Text to read
--------------------------------------------------
Good to hear it stores well. Unfortunately I'm a loaner and still have not signed up with the local clubs, despite having at least two at my disposal in Houston. I don't think I would ever go to the meetings, so I just saved my $20. I can certainly understand the benefits of buying in bulk, but I don't have the space for 1500 lbs. I got the 50lb bag in my cart, now I just have to get it rounded up to $100. Man, that feeder is steep! What makes it so pricey? It's just moulded plastic from what I can tell. I think I'll just set up a vacant hive box and place a pan inside of that. I don't intend to set out much at first, and will hone in on putting out only as much fresh each time as i think the bees can take.


----------



## pat kelly (Nov 23, 2011)

about a year ago bee culter showed a feeder made from four inch pvc, with an end cap and a end for downspout ,have made three work well, hang from limb or whatever,mine are about 1 foot long


----------



## delber (Dec 26, 2010)

can you post a picture of what you're talking about Pat?


----------



## libhart (Apr 22, 2010)

I remember that article but can't seem to find it.

It's 4" PVC, maybe 6-8" long, one end is capped off with the cap of your choice, the other end is one of these as an entrance for the bees.
http://www.lowes.com/pd_24122-676-9...Search=pvc+downspout&productId=3133129&rpp=32

Put some dry feed in it and hang it horizontally from a branch or whatever with the adapter's offset "up" so it keeps the feed inside and keeps it (relatively) dry.


----------



## pat kelly (Nov 23, 2011)

i dont know how to post pictures, sorry.


----------



## Allen Martens (Jan 13, 2007)

I feed dry pollen substitute in a 45 gallon drum (55 gallon if you're American). Dump in some pollen sub, put the drum on the side and raise the back end about 6 inches off the ground. I usually throw in several sticks for grooming. This year I had one drum that had pollen sub in it all summer and the bees cleaned it up in late fall after the flowers were no longer blooming. 

For those off who are storing the ultra-bee for long periods of time, do you know what Mann Lake says about shelf life. I've always been under the impression that it looses its nutritional value and basically becomes equivalent to sawdust. May another one of those beekeeper myths.

MP, I know your question is an old one, but I see a substantial amount stored in the frames in early spring. In my area the bees will take dry substitute in spring before willows and between willows and dandelions. During other times of the year they will only take it from a dry feeder during severe, prolonged pollen dearths.


----------



## Ian (Jan 16, 2003)

ya I had bees clean out the pollen feeders in the fall also. They usually dont do that because the alfalfa usually keeps pollen available well into sept.
maybe I should of had more available to them,.?


----------



## pat kelly (Nov 23, 2011)

i told you wrong it is in am.bee journal,feb,2012 page137-139,built mine like top right of page 139. also put a strip of plastic screen wire in lip to aid getting out.also hang at a little more of angle....sorry for the wrong info..really works well, i use thin wall pipe and fittings.


----------



## delber (Dec 26, 2010)

pat kelly said:


> i dont know how to post pictures, sorry.
--------------------------------------------------
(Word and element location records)

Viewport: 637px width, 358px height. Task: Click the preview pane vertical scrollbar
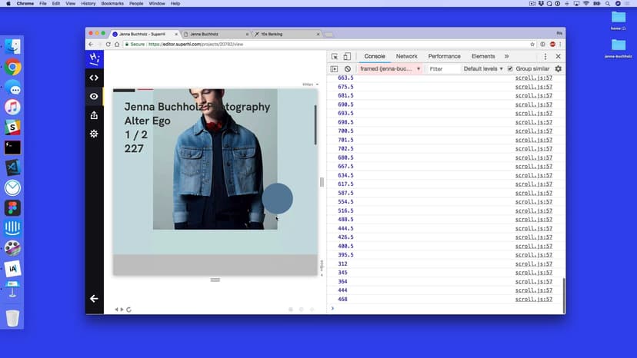click(315, 125)
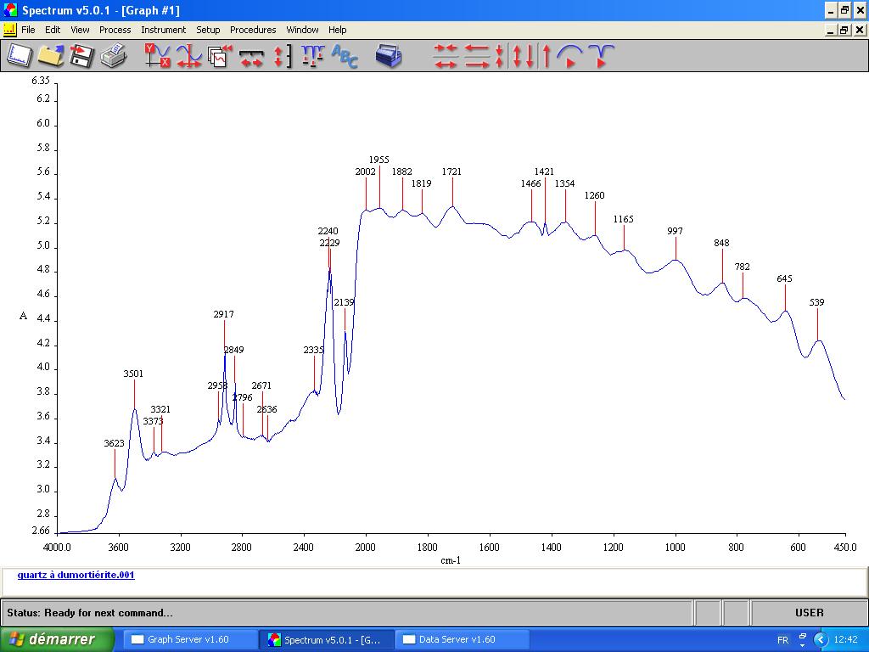
Task: Click the X-Y axes format icon
Action: pyautogui.click(x=157, y=56)
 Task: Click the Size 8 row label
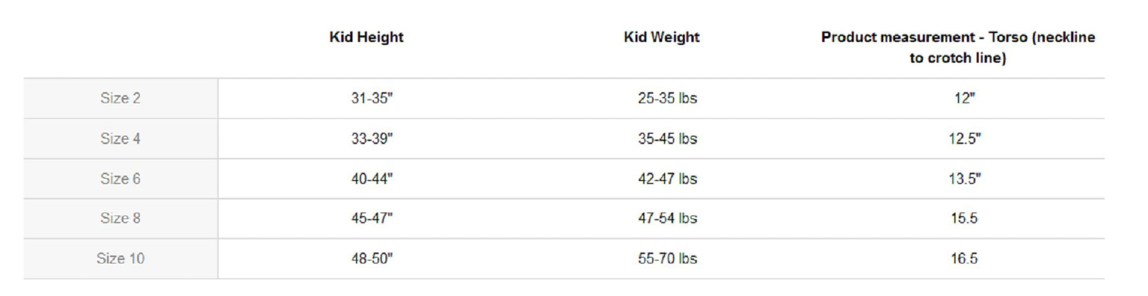coord(120,218)
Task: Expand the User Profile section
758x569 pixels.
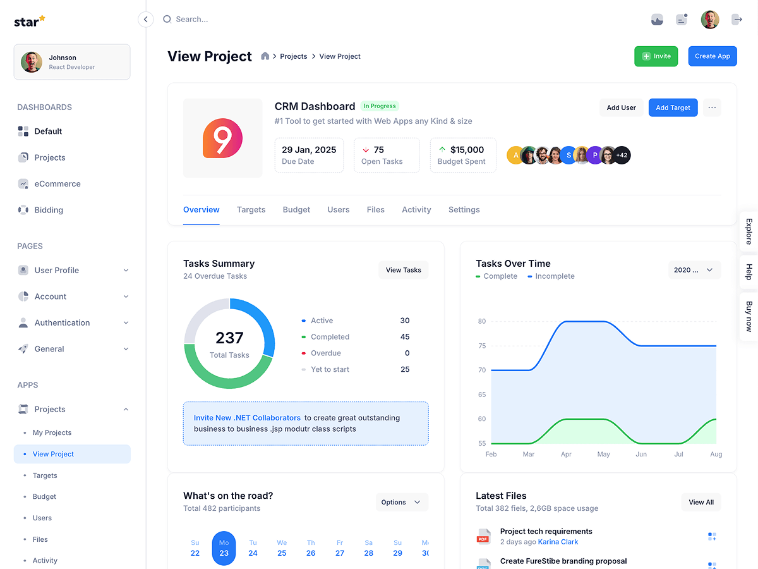Action: point(73,270)
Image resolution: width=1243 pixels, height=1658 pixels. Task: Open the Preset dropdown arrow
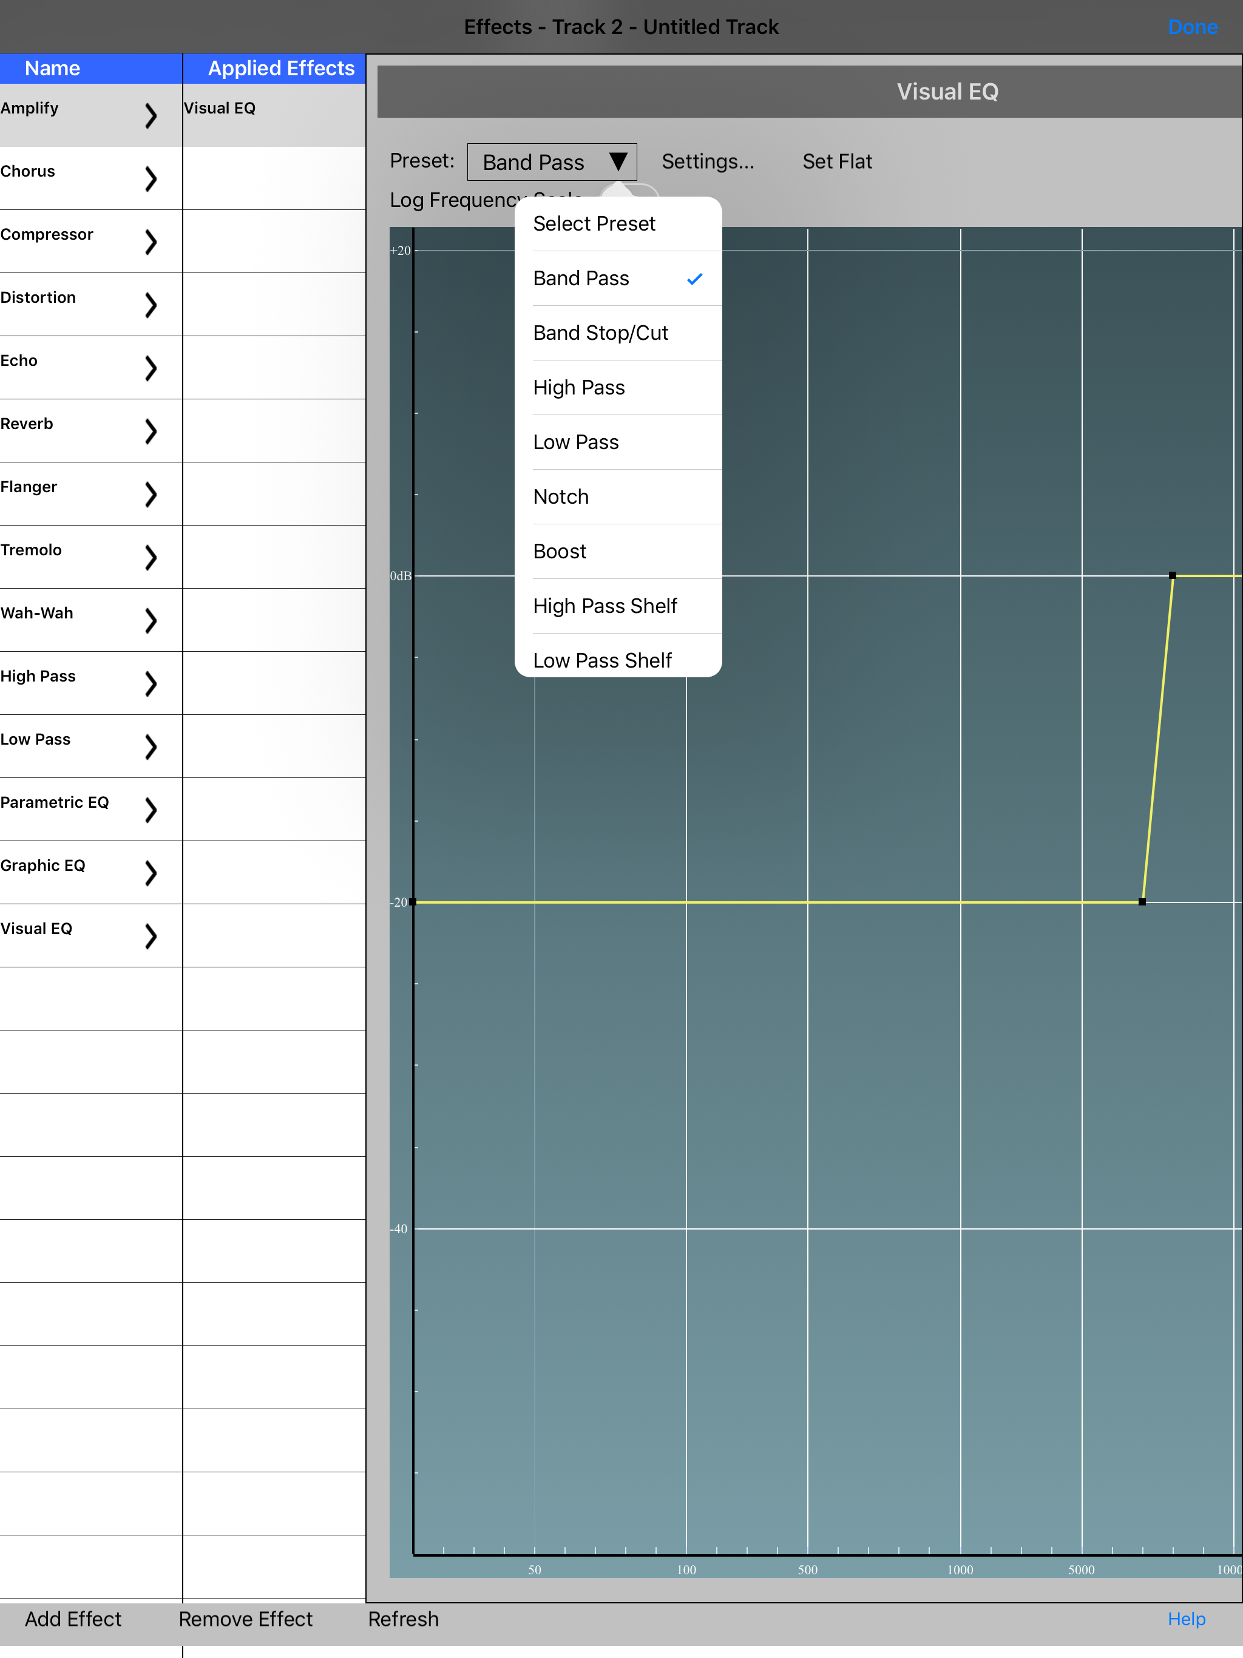(618, 162)

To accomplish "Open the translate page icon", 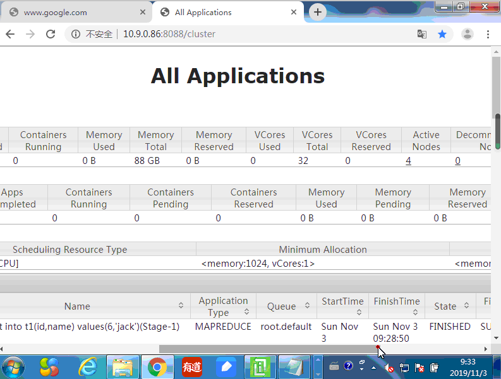I will pyautogui.click(x=422, y=34).
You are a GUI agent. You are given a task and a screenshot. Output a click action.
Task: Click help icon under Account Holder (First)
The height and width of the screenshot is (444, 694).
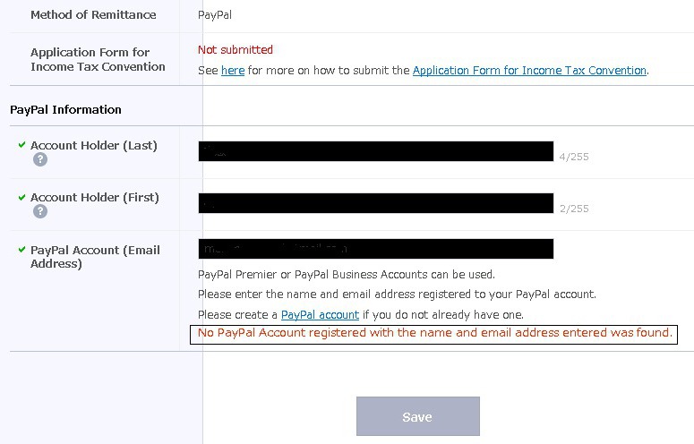[x=39, y=211]
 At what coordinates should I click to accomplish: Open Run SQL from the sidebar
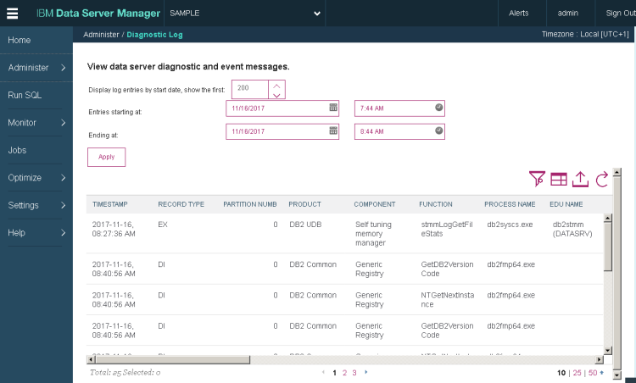[36, 95]
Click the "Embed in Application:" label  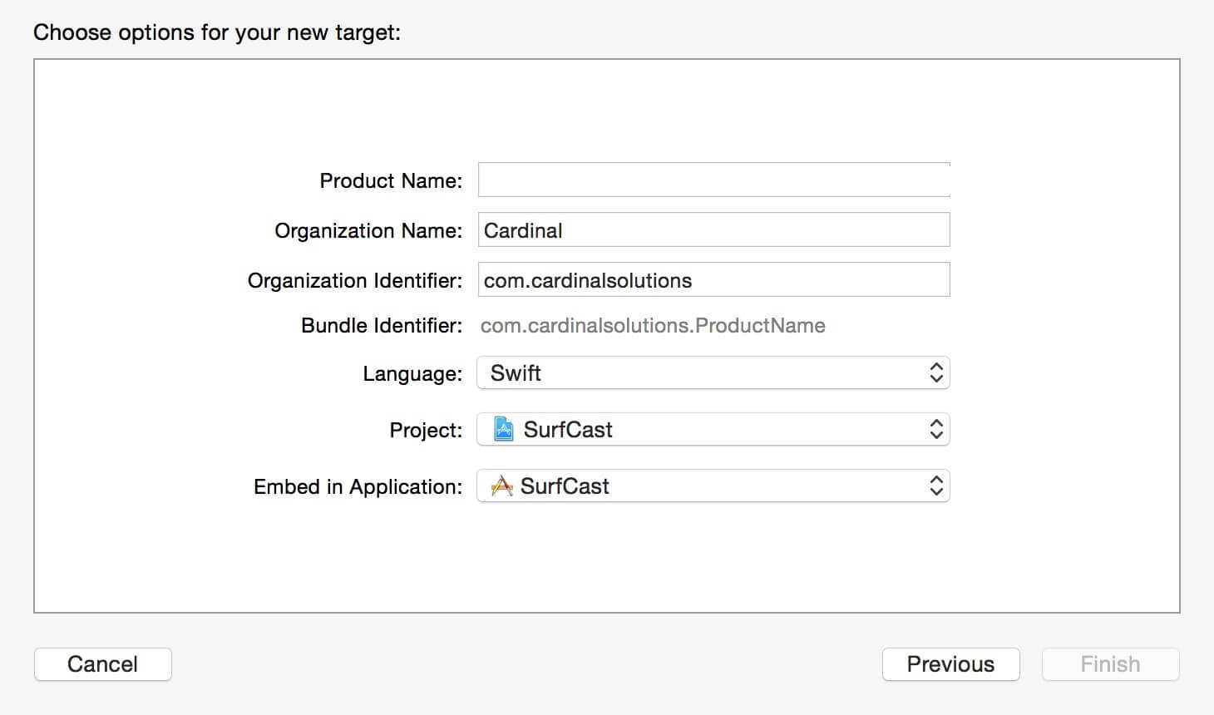point(358,486)
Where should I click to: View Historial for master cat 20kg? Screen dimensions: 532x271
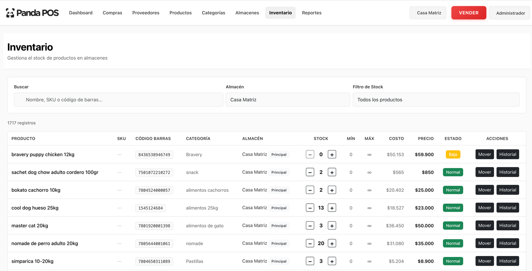(507, 226)
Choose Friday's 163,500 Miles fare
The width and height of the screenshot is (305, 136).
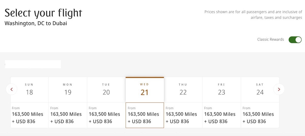pyautogui.click(x=222, y=115)
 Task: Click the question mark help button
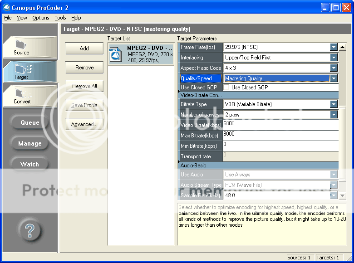(29, 230)
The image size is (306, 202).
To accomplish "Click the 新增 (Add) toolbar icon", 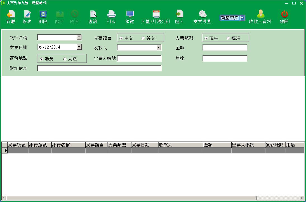I will pos(10,14).
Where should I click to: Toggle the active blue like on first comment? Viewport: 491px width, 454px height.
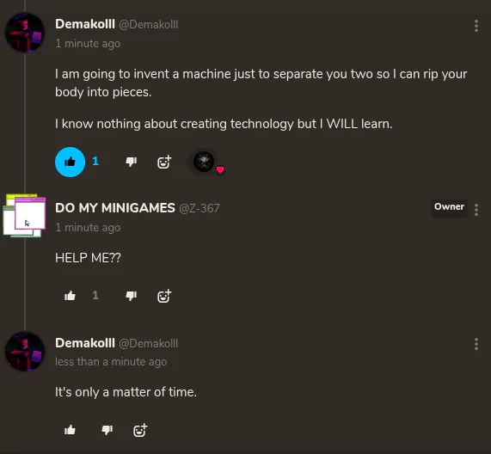(x=70, y=162)
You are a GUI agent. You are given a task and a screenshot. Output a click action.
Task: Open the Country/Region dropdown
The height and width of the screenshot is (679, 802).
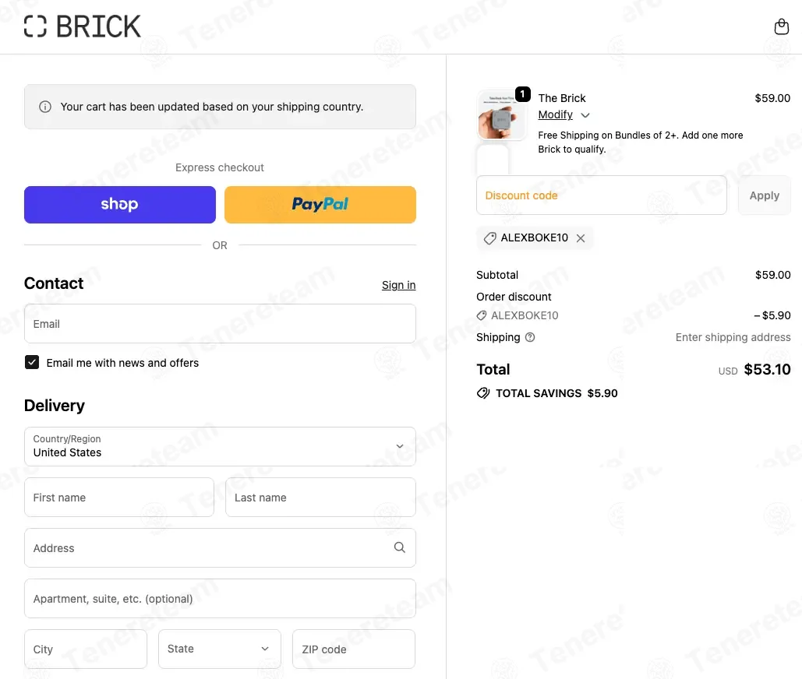point(220,446)
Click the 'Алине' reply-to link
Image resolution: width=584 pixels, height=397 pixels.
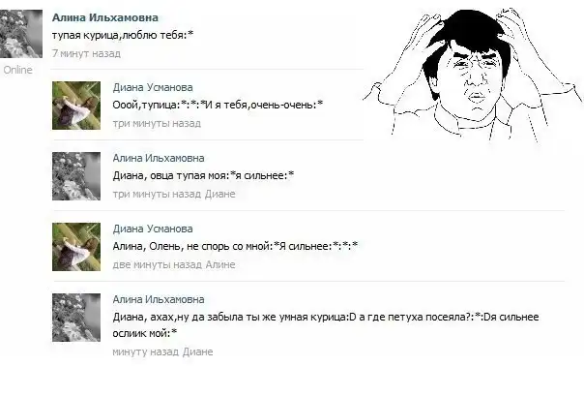[220, 264]
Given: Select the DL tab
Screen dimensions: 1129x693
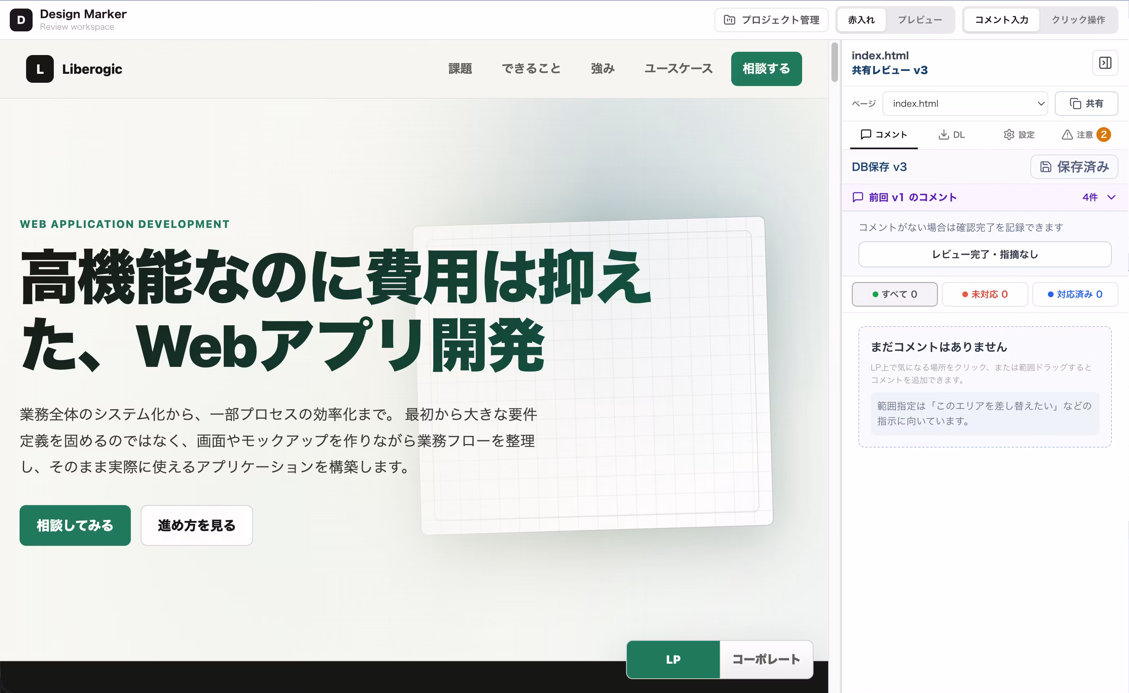Looking at the screenshot, I should [x=952, y=135].
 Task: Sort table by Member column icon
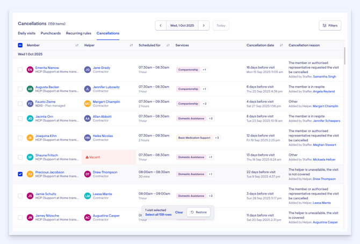tap(77, 45)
--------------------------------------------------
Task list
1: In the beekeeping forum thread, turn the paragraph beginning "I feed dry pollen substitute in a 45 gallon drum" into a short bulleted list that keeps its main facts.
2: Name every username that appears as a post heading in the beekeeping forum thread, listing each one once.
3: Write the next part of the beekeeping forum thread, picking up right after its final quoted line.

Answers to the tasks
1:
- Dry pollen substitute is fed in a 45 gallon drum (55 gallon for Americans).
- Pollen substitute is dumped in, and the drum is laid on its side with the back end raised about 6 inches off the ground.
- Several sticks are usually thrown in for grooming.
- This year one drum held pollen substitute all summer, and the bees cleaned it up in late fall after the flowers were no longer blooming.

2:
- pat kelly
- delber
- libhart
- Allen Martens
- Ian

3:
Pat, if when you click "reply" go down a little (under your typing box) and click "go advanced". That will take you to another window. Once you're in that other window there will be 3 rows of icon's at the top of the new typing box. In the center near the right side there's a button that says "insert image". If you have the pictures on your computer then you can directly link them to the reply and they'll show up. That button is the 6th one from the right in the center row of buttons. Click on that and then you can brouse / search for your picture on your computer and insert it. I hope this helps.


----------



## cg3 (Jan 16, 2011)

I was putting it in a coffee can inside a 5gal bucket on it's side but critters were getting into it at night. They figure it out faster than putting out syrup.
http://db.tt/2uhW18j4


----------



## Ben Brewcat (Oct 27, 2004)

If you're only doing a couple/few colonies, make patties. You can tell exactly how much each colony is using, and they're attractive and immediately available.


----------



## delber (Dec 26, 2010)

are patties good in the winter? When they cluster will they still be able to use it? I've read of people that have had their patties turn rock hard. Why is this and how can it be avoided?


----------



## Live Oak (Oct 11, 2008)

Tom Brueggen said:


> Thanks Live Oak. Yeah, I get everything through Mann Lake. That free shipping over $100 is a huge savings, not to mention they pretty well always have the lowest prices. (an outsider reading this might think they're in a commercial...)
> 
> Good to hear it stores well. Unfortunately I'm a loaner and still have not signed up with the local clubs, despite having at least two at my disposal in Houston. I don't think I would ever go to the meetings, so I just saved my $20. I can certainly understand the benefits of buying in bulk, but I don't have the space for 1500 lbs. I got the 50lb bag in my cart, now I just have to get it rounded up to $100. Man, that feeder is steep! What makes it so pricey? It's just moulded plastic from what I can tell. I think I'll just set up a vacant hive box and place a pan inside of that. I don't intend to set out much at first, and will hone in on putting out only as much fresh each time as i think the bees can take.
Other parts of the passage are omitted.